The area of a square field is $24,200{{m}^{2}}$ . How long will Maya take to cross the field diagonally at the rate of $6.6km/hr$ ?

Answer 1

Hint: Here in this question we have been asked to find the time that Maya takes to cross the square field diagonally which has $24,200{{m}^{2}}$ at the rate of $6.6km/hr$ . We know that the area of the square is equal to the length of the side raised to the power two.
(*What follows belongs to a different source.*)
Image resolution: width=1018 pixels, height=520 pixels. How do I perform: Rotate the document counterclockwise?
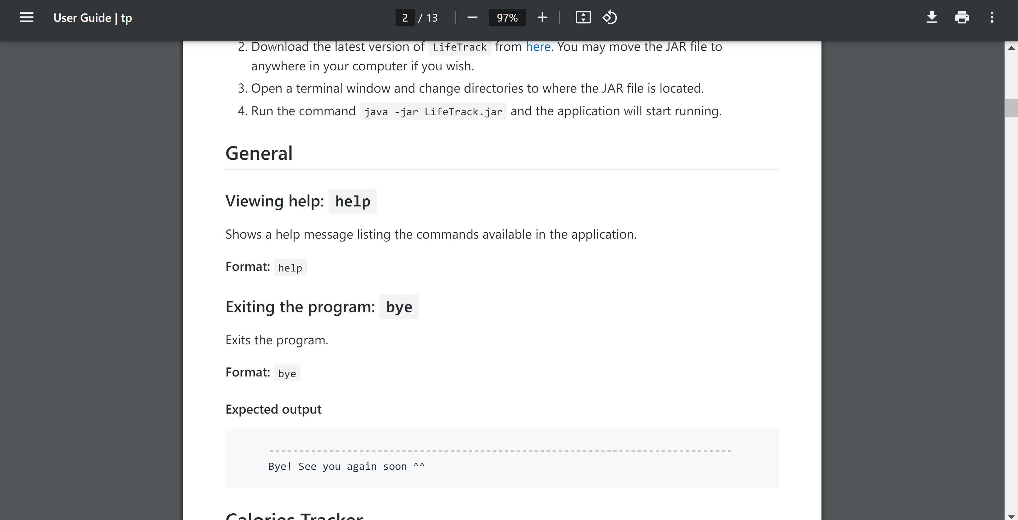(609, 18)
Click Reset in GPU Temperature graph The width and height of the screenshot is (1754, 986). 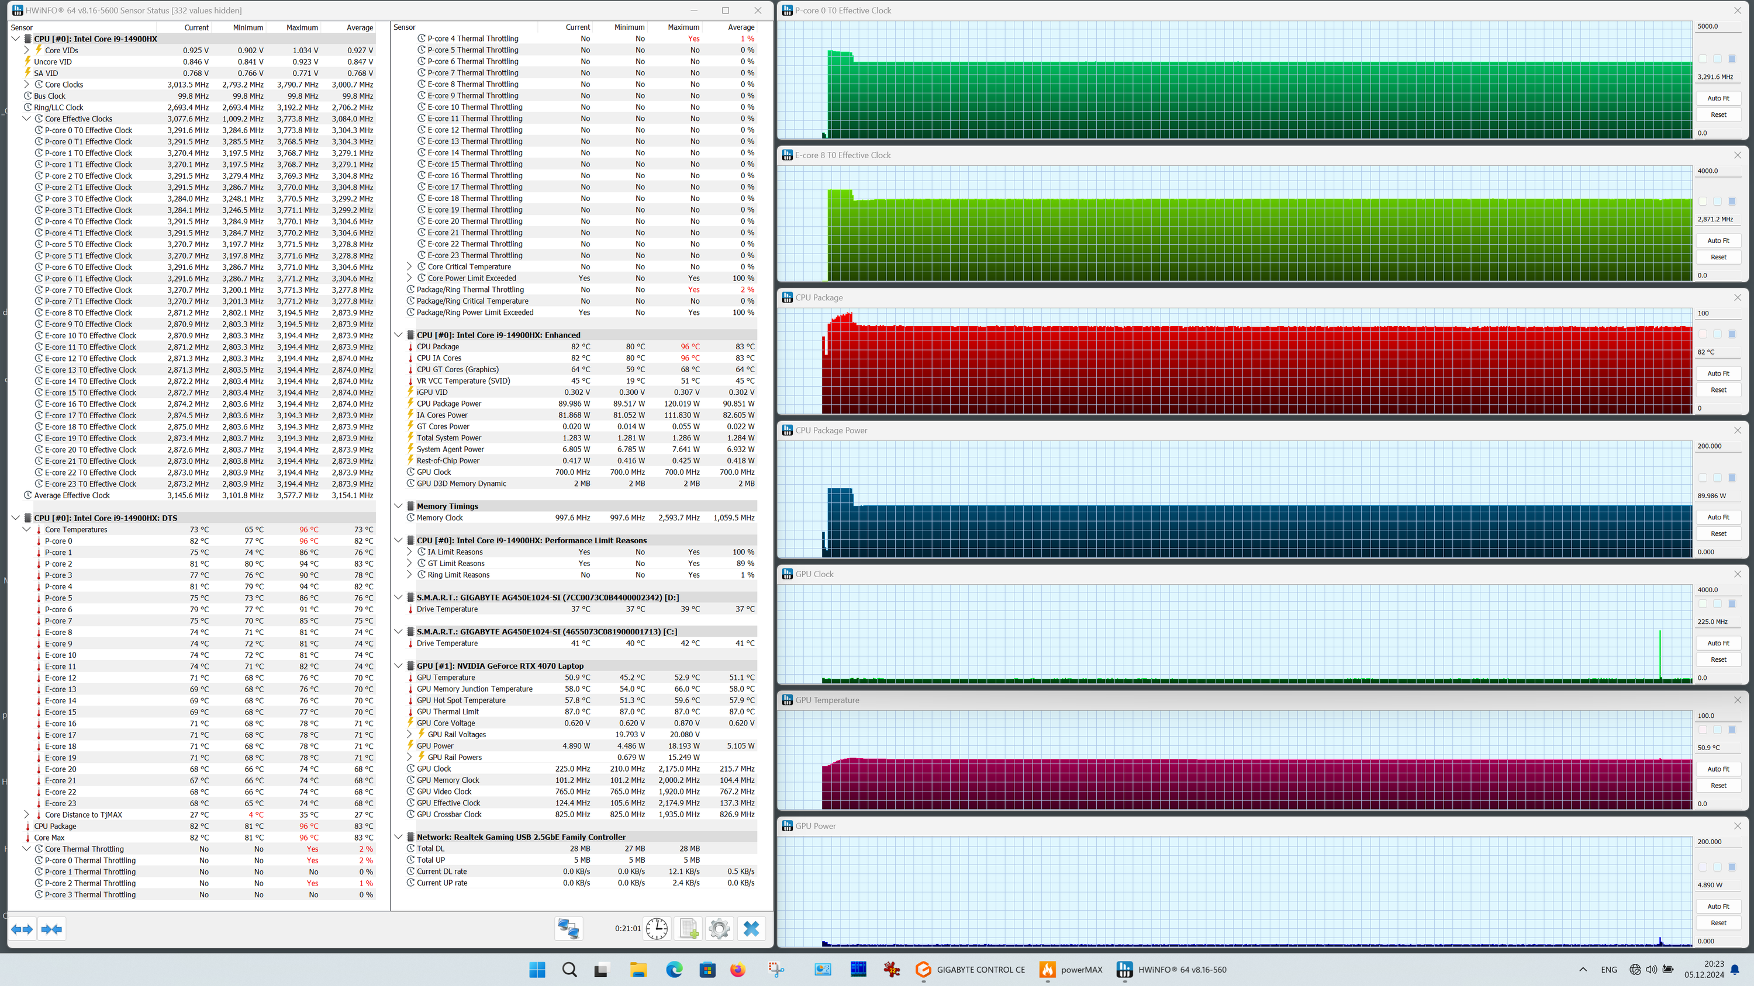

Speed is equal to the distance travelled by the time taken.

Complete step by step answer:
Now considering from the question we have been asked to find the time that Maya takes to cross the square field diagonally which has $24,200{{m}^{2}}$ at the rate of $6.6km/hr$ .
From the basic concepts we know that the area of the square is equal to the length of side raised to the power two that can be mathematically given as $Area={{\left( side \right)}^{2}}$ .
Hence we can say that the length of the side of the given square field will be given as
 $\begin{align}
  & \Rightarrow \sqrt{24,200}m \\
 & \Rightarrow 110\sqrt{2}m \\
\end{align}$ .
From the Pythagoras theorem we can say that the square of the length of the diagonal in a square will be equal the sum of the square of the two times of the side length since a right angle triangle is formed inside a square and diagonal is hypotenuse of it.
Hence we can say that the length of the diagonal of a square will be equal to
$\begin{align}
  & \Rightarrow \sqrt{2\times {{\left( 110\sqrt{2} \right)}^{2}}} \\
 & \Rightarrow 110\sqrt{2}\left( \sqrt{2} \right) \\
 & \Rightarrow 220m \\
\end{align}$.

Speed is equal to the distance travelled by the time taken that can be mathematically given as $Speed=\dfrac{\text{distance travelled}}{time}$ .
As given that the speed of Maya is $6.6km/hr$ that is
$\begin{align}
  & \Rightarrow 6.6\times \dfrac{1000}{60\times 60}\dfrac{m}{\sec } \\
 & \Rightarrow 6.6\times \left( \dfrac{5}{18} \right)\dfrac{m}{\sec } \\
\end{align}$
Now by using the speed formula we can say that $6.6\left( \dfrac{5}{18} \right)=\dfrac{220}{time}$ .
By further simplifying this we will have
$\begin{align}
  & time=\dfrac{220}{6.6\left( \dfrac{5}{18} \right)} \\
 & \Rightarrow \dfrac{220\times 18\times 10}{66\times 5}=\dfrac{2\times 10\times 18\times 2}{6} \\
 & \Rightarrow 2\times 3\times 10\times 2=120\min \\
\end{align}$

Therefore we can conclude that the time taken by Maya to cross the square field diagonally which has $24,200{{m}^{2}}$ at the rate of $6.6km/hr$ is given as $120\sec =2\min $

Note: While answering this type of questions we have to be sure with the calculations that we are going to perform and the concepts that we are going to apply in between the steps in order to answer them. This is a very simple and easy question and can be answered accurately within a short span of time. Very few mistakes are possible in this type of question. If someone had a made a mistake while converting the speed from one units to other units then we will end up having a wrong answer for example if we consider
 $\begin{align}
  & \Rightarrow 6.6\times \dfrac{1000}{60}\dfrac{m}{\sec } \\
 & \Rightarrow 6.6\times \left( \dfrac{50}{3} \right)\dfrac{m}{\sec } \\
\end{align}$
then we will have the answer as
$\begin{align}
  & time=\dfrac{220}{6.6\left( \dfrac{50}{3} \right)} \\
 & \Rightarrow \dfrac{220\times 3\times 10}{66\times 50}=\dfrac{2\times 3\times 2}{6} \\
 & \Rightarrow 2\sec \\
\end{align}$